Overview of the development of CO-tolerant anode electrocatalysts for proton-exchange membrane fuel cells

Poisoning of Pt anode electrocatalysts by carbon monoxide (CO) is deemed to be one of the most significant barriers to be overcome in the development of proton-exchange membrane fuel cell systems (PEMFCs). The use of CO-tolerant electrocatalysts serves as the most hopeful way to solve this problem. It is well established that Pt-based alloy systems of CO-tolerant electrocatalysts can substantially withstand the presence of CO in the fuel stream. Based on literature starting in 2000, a few efforts have still been conducted at developing a more CO-tolerant anode electrocatalyst than the traditional Pt/C or PtRu/C systems.
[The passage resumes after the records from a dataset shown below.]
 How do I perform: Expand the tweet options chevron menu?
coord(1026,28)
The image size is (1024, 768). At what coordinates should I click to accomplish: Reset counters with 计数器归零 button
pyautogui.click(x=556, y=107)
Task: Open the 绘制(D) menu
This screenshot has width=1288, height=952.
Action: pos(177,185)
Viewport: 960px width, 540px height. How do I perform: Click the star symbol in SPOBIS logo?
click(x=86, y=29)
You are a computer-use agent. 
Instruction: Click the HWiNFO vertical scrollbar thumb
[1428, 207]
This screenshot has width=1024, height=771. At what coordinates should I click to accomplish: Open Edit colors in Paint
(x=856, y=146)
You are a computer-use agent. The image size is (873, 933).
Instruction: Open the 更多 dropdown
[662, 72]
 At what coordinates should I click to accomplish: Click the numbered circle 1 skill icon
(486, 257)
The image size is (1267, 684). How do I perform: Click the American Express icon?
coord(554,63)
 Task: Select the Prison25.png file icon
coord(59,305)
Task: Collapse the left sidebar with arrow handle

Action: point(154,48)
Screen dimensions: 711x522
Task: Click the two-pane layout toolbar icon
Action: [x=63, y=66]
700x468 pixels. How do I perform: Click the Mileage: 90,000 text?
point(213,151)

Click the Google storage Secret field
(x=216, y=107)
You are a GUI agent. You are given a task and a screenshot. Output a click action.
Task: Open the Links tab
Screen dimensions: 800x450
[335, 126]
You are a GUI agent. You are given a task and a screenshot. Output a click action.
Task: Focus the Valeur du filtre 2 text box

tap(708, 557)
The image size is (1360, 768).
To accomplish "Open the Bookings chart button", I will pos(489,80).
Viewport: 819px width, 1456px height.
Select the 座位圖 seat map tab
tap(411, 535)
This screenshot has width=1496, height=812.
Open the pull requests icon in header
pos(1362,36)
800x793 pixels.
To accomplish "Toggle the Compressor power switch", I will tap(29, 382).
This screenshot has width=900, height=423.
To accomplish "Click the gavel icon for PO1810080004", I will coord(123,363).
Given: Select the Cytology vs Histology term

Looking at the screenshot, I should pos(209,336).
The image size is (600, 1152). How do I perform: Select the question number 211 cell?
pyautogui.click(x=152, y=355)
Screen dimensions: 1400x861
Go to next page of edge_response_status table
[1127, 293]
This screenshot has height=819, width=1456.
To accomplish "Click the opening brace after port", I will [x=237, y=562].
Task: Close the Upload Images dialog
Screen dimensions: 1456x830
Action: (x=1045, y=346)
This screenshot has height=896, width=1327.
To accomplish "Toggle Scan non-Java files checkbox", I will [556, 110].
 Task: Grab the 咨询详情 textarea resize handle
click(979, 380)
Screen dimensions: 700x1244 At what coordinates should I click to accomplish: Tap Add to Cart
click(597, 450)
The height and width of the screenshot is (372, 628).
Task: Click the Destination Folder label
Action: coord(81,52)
This review introduces and discusses these efforts. Pt-based electrocatalysts, including PtSn/C, PtMo/C (atomic ratio = 5:1), PtRuMo/C (Mo = 10 wt.%), PtRu-H_xMoO₃/C and PtRu/(C nanotubes), appear to be poisoned by CO at the same, or a lower, level than traditional Pt/C or PtRu/C electrocatalysts. Platinum-free electrocatalysts, such as PdAu/C, have proven to be less strongly poisoned by CO than PtRu/C counterparts at temperatures of 60 °C. A greater tolerance to CO can be achieved by modifying the structure of the electrocatalyst. This involves the use of a composite or double-layer that is designed to make the CO react with one of the electrocatalyst in advance while the main hydrogen reacts at another layer with a traditional Pt/C electrocatalyst.